James Braidwood was killed at the Tooley Street fire of 1861, where a wall collapsed on top of him. This fire was a major factor in the decision of the British government, after much lobbying by liability-laden insurance companies and LFEE, to create the Metropolitan Fire Brigade in 1866. The MFB would be publicly funded and controlled through the Metropolitan Board of Works. Its first superintendent was Captain Sir Eyre Massey Shaw. In 1904, the MFB changed its name to the London Fire Brigade.

Outside London, new local government bodies created by late 19th century legislation (such as the Local Government Act 1894) took over responsibility for fire-fighting.

20th century

Before 1938, there were some 1,600 local fire brigades in operation. The Fire Brigades Act 1938 constituted the councils of all county boroughs and county districts (municipal boroughs, urban and rural districts) as fire authorities. The councils were required to provide the services for their borough or district of such a fire brigade and of such fire engines, appliances and equipment as may be necessary to meet efficiently all normal requirements. At roughly the same time, the Auxiliary Fire Service, consisting largely of unpaid volunteers, was formed in parallel to the Air Raid Precautions organisation. Every borough and urban district had an AFS unit, and they operated their own fire stations in parallel to the local authority. Members of the AFS could be called up for full-time paid service if necessary, a similar arrangement applied to the wartime Special Constabulary.

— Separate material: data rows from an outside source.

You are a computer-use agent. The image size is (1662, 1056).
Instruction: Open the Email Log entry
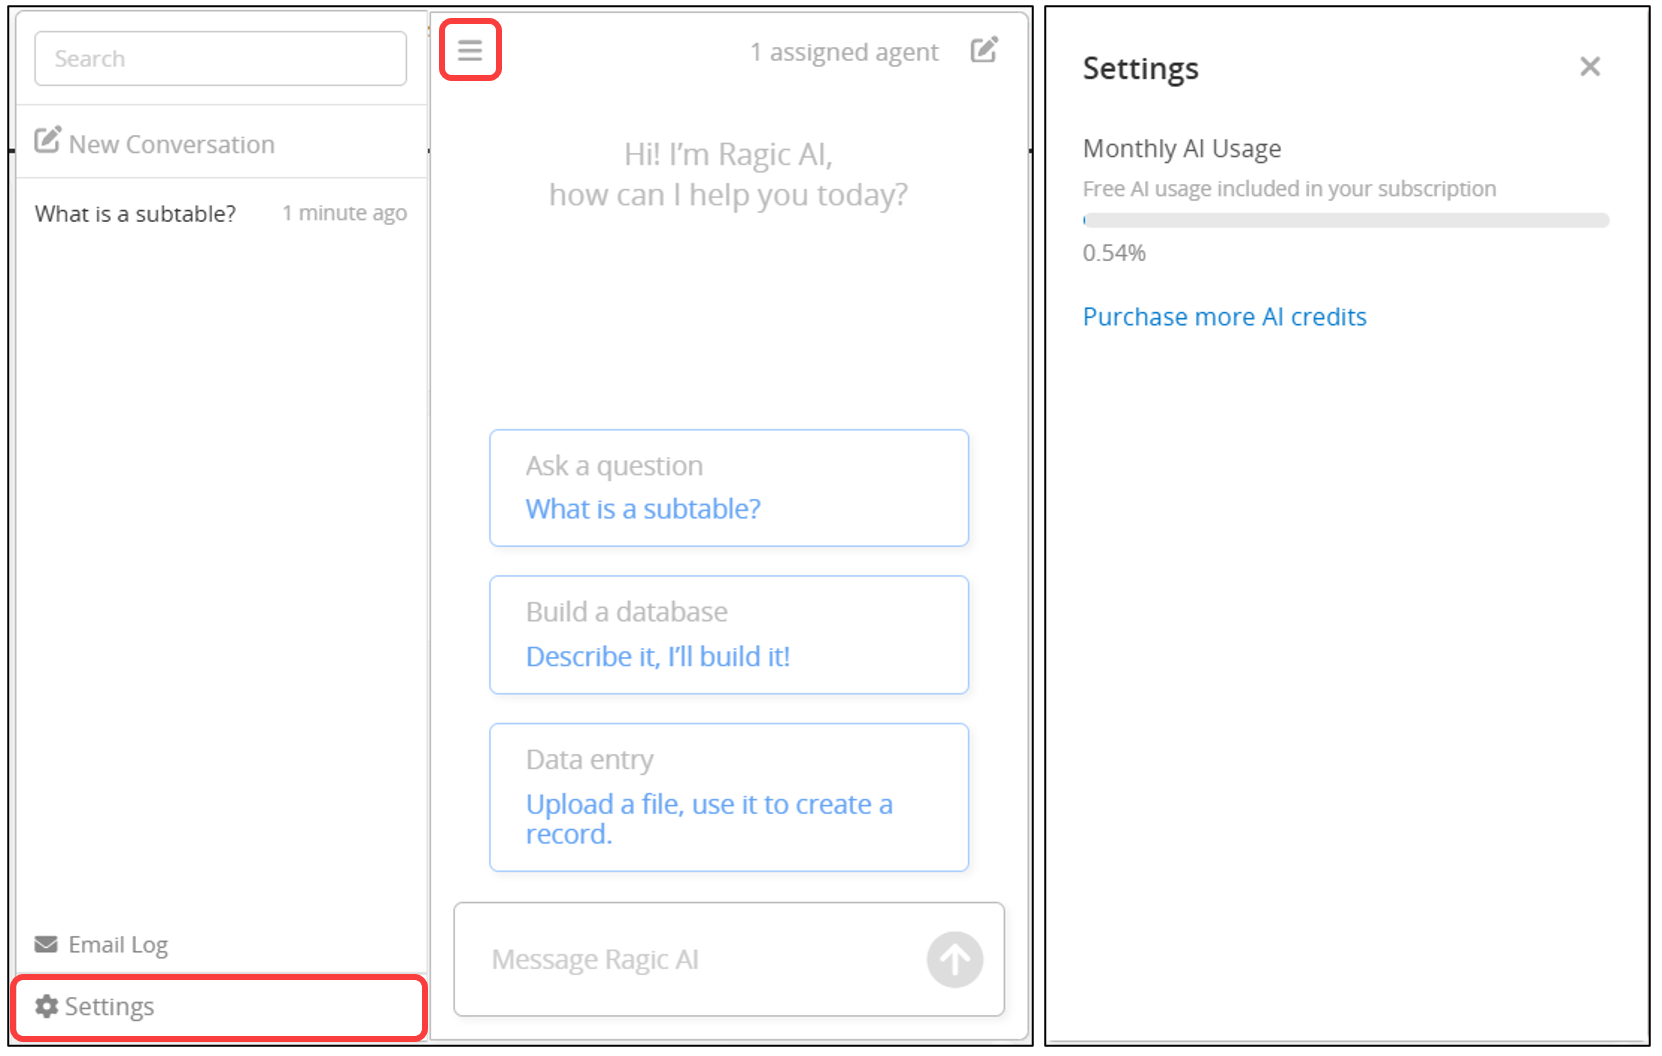(x=118, y=945)
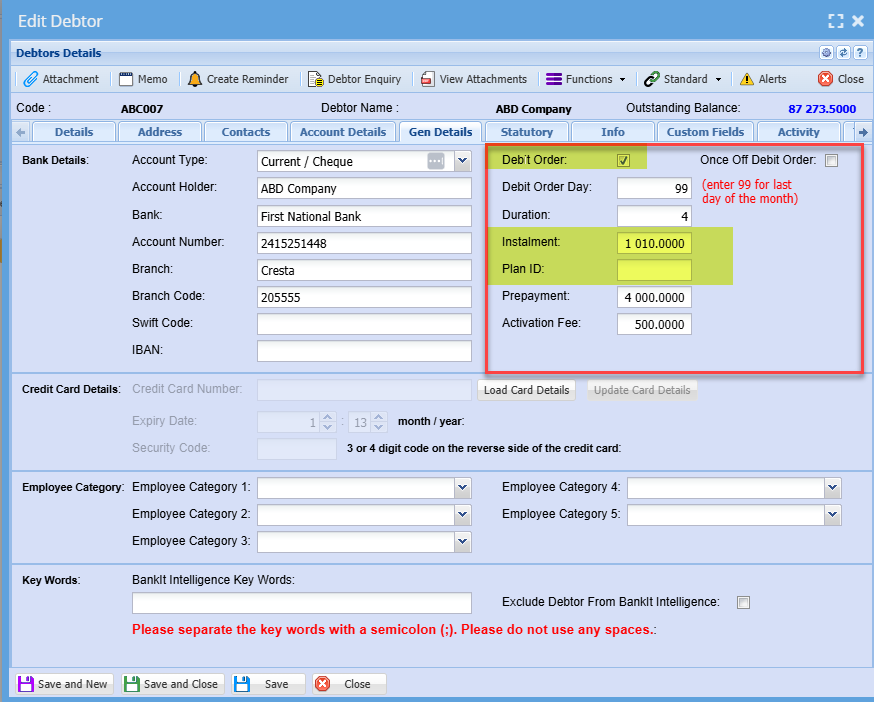Image resolution: width=874 pixels, height=702 pixels.
Task: Expand the Employee Category 4 dropdown
Action: (x=832, y=487)
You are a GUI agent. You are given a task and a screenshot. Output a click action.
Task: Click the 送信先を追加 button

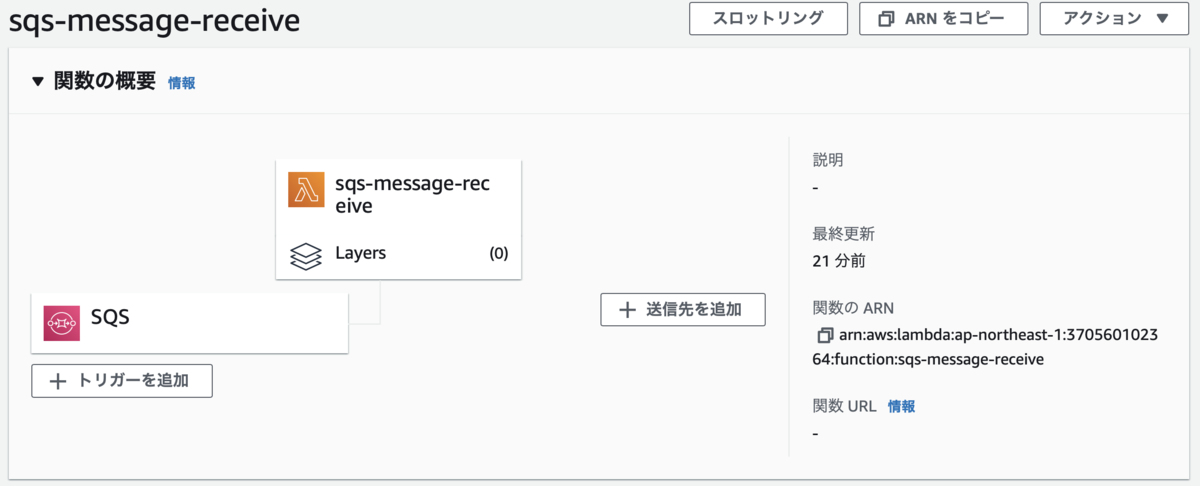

The effects of the 1938 Act were short lived (though it was not repealed until 1947), as all local brigades and Auxiliary Fire Service units in Great Britain were merged into the National Fire Service in 1941, which was itself under the auspices of the Civil Defence Service. There was a separate National Fire Service (Northern Ireland). Before the war, there had been little or no standardisation of equipment, most importantly in the diameter of hydrant valves. This made regional integration difficult.

The 1938 Act was replaced by the Fire Services Act 1947, which disbanded the National Fire Service and made firefighting functions the responsibility of county and county borough councils, meaning there were still far fewer brigades than before the war. There were also slightly different arrangements in Scotland from England and Wales. The Auxiliary Fire Service was reformed in 1948 as a national fire reserve, and operated the famous Green Goddess “self-propelled pumps”, tasked with relaying vast quantities of water into burning cities after a nuclear attack, and also with supporting local fire services.